For us, AI is all about prediction, it's all about detecting that, "Hey, this room is being booked by somebody who's not in the office, and the other person has declared that they're not going to be in the office. Therefore, cancel that room, get them on a Zoom call and problem solved."
Detecting those situations and being able to predict when that's going to happen is extremely important for space management. And that's the kind of stuff that we build with our software, but it's also kind of how the future of the workplace will be. It'll be very kind of predictive of what's going to happen, so they can optimize.
And it's going to turn into people using other people's spaces, too. Maybe your neighbor downstairs isn't using their space and it's like it's going to give you hints around that, it's going to give them a revenue opportunity. So, we're really excited about just the space and the automation that's possible and the insights.
Yeah, I actually talked to a startup recently who's doing, basically, like the Airbnb version of offices. We're like, "Hey, just come use this office for a day and pay us 200 bucks or something. Or use it for a month." And I actually think that's a pretty interesting idea. I'm sure plenty of other people are doing that as well.
Last question. Same question I ask everybody at the end of the interview which is, at CEO.com, we believe chances are just as important when they're given as when they're taken. So, we take chances on ourselves and other people and things like that, but also we have the opportunity to give chances, and sometimes those chances that are given to us are super meaningful and life changing. And I wonder if there's anyone who has changed your life and given you a chance that you could tell us about?
Yeah, I completely agree with that. And I actually think there's another level of it which is like, they've given you a chance and you screwed it up, and they still continue to give you a chance. And I think that that is even next level. So, I would absolutely say, our investors, for sure, Matt Murphy, in particular, from Menlo Ventures, the guy is just super resilient when it comes to like, "No, Larry, you're going to figure this out. And look at the market, it's like this."
But it also leads to opportunity, and I know that you're only seeing what you're seeing, but it also can get better. And then, there it is. There's that motivation that I needed to really push on this very tricky initiative that we wanted to do.
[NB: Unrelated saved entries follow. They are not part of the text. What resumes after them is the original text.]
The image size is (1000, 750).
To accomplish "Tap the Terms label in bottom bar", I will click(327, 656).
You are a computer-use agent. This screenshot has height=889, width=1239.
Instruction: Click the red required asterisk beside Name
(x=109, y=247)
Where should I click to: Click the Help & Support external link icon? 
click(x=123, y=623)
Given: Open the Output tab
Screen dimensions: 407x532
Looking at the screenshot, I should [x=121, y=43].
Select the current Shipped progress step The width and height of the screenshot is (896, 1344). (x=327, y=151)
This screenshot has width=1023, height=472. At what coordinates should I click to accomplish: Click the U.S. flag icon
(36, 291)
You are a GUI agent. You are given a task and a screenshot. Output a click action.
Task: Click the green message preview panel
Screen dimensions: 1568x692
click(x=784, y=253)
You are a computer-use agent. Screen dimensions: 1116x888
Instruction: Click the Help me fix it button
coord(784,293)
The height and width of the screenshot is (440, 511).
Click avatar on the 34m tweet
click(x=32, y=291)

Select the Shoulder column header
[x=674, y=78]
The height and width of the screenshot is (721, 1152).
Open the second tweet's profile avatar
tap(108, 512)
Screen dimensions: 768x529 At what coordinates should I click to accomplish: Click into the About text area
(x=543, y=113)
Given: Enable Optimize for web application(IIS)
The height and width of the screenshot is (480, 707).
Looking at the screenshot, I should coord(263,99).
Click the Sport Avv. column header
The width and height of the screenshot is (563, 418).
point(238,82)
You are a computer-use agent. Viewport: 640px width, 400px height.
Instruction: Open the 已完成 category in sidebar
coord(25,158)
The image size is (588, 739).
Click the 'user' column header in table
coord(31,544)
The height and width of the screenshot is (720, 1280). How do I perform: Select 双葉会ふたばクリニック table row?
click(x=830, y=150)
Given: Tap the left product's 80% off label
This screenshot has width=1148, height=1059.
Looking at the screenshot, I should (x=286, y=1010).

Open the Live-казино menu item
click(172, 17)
Matt's been really, really awesome. It's really great when you can have a board that you like, and especially investors that you can really, really like. Matt has been an absolute star for us. I'll call him for the randomest of things, "Oh, this exec is leaving, and what should I do on this?" And he's like, "Oh, this is the one you've been talking about for the last six months, as you've been having trouble."
It's like, "Yeah, but it's different this time." He's like, "No, it's not. It's always like this. It's fine. Don't worry about it. Stop freaking out so much. This is totally normal. And here's the people I know.
And it's really cool when somebody can have your back, despite them knowing this is going to screw up their investment for the next however long. Matt's been awesome. He's been super supportive, the ups and downs, and you really want that in investors. So, yeah, really, really big fan.
Ah, that's incredible.
Larry, thank you so much for coming on. I encourage everybody to go to envoy.com. I think you've built something incredible. I can't wait to see where you take it. Good to see you, my friend. Thanks so much.
Nice. Absolutely. Thanks for having me.